Istanbul, trop vaste, trop étendue. Elle ne peut être saisie ni avec les yeux ni avec les bras. Quelle que soit votre langue maternelle, ou les autres langues que vous pratiquez, c'est la langue des gestes qui est parfois la seule façon de communiquer avec ces gens si gracieux.
Et si vous êtes un jour à la place Taksim, faites attention à votre sac madame, ainsi qu'à votre cœur ! C'est ici où l'Orient et l'Occident se rencontrent, et s'entremêlent dans un tissu urbain, culturel et historique plein de charme. Marc Ayran, dans sa chanson " Istanbul", décrit brièvement la silhouette de cette ville qui ne peut être ignorée: "Istanbul, je pense souvent à tes mosquées, et à tes longs minarets qui s'élancent vers le ciel".
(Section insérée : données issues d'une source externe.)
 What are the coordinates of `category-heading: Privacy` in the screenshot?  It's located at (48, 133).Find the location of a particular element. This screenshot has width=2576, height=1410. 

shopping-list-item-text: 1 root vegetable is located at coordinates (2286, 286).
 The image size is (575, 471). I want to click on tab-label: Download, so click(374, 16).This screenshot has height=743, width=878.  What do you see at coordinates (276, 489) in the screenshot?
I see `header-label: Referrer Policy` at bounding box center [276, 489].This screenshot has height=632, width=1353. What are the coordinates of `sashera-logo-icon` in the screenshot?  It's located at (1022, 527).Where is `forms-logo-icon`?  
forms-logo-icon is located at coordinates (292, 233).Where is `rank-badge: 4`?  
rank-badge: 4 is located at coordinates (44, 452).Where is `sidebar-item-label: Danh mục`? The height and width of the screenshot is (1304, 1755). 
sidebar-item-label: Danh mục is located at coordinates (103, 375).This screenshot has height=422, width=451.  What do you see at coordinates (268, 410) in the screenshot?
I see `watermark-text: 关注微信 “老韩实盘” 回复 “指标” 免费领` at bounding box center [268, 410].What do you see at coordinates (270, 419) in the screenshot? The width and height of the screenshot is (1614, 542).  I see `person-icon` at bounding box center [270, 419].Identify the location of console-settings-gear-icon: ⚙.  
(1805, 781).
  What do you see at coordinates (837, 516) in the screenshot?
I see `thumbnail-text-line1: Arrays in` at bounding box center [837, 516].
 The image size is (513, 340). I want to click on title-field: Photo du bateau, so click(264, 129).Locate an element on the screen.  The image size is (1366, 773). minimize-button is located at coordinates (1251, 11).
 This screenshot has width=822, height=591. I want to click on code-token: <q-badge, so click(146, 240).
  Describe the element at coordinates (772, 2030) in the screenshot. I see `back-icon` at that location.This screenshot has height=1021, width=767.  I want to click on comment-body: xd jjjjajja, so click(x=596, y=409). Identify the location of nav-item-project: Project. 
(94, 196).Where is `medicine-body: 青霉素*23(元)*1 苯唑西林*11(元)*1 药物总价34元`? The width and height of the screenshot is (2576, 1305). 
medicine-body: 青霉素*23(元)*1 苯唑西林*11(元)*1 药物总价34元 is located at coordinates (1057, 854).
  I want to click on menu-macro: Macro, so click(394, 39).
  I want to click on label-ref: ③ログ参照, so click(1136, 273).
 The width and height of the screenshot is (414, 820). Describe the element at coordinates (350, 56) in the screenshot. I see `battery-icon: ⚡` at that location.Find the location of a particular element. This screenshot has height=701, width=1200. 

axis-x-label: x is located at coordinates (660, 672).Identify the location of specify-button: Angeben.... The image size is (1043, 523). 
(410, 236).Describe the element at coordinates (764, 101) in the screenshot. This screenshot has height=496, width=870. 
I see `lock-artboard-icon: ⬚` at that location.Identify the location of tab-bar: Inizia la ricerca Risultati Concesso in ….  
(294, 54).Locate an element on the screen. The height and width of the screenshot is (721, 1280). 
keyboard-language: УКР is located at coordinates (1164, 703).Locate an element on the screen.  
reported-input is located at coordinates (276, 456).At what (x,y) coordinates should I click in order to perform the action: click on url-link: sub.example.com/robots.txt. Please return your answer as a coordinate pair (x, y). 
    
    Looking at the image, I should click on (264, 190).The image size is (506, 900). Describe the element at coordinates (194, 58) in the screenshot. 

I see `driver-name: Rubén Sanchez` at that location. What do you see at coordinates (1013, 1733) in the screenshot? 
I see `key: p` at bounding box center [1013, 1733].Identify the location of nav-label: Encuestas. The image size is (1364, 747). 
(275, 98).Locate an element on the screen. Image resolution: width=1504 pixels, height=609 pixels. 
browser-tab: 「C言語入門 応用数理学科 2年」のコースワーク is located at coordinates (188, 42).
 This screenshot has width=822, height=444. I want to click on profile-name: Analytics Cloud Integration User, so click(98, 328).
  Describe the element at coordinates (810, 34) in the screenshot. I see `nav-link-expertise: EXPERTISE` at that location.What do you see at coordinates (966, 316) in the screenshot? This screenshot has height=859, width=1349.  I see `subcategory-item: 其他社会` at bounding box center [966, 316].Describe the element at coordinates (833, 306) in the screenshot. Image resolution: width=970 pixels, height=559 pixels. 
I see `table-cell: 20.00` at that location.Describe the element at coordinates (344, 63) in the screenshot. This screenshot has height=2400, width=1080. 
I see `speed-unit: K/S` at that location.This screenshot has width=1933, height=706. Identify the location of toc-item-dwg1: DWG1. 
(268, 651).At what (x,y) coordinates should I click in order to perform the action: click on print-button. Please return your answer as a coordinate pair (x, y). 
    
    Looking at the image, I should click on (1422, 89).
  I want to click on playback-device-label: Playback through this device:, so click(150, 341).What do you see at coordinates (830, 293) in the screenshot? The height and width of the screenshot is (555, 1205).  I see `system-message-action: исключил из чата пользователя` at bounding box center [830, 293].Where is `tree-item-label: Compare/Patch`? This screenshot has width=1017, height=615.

Beyrouth, c'est une autre histoire à raconter, à vivre et à aimer. Beyrouth la nuit, n'est pas celle du jour. C'est une femme fatale, séduisante que vous ne pourrez jamais oublier, une fois tombé amoureux de son charme.
Une promenade dans ses rues et ses quartiers, ce n'est pas un parcours banal qui peut être fait ailleurs. C'est une animation multicolore, de toutes sortes d'odeurs et d'arômes. Elle vous brusque, vous abandonne et vous soulage avec son délire et sa sérénité, tout à la fois et tout en même temps.
On m'a dit une fois : "Beyrouth est la Suisse de l'Orient". Mais je pense qu'elle est tellement unique qu'elle ne ressemble qu'à elle-même. "Beyrouth le Lis du débris, et un premier baiser", a dit le poète Mahmoud Darwish. Et les immeubles percés par la guerre civile du siècle dernier, sont un témoin que Beyrouth n'a jamais capitulé, et ne capitulera jamais, sauf à l'espoir, et à la vie....

Pourrai-je parler d'une autre ville sans y être ? Sans y avoir des souvenirs ? Sans me rendre-compte de son charme discret ? Certainement pas. Car la ville, chaque ville, est comme une histoire d'amour; difficile à raconter sans être vécue.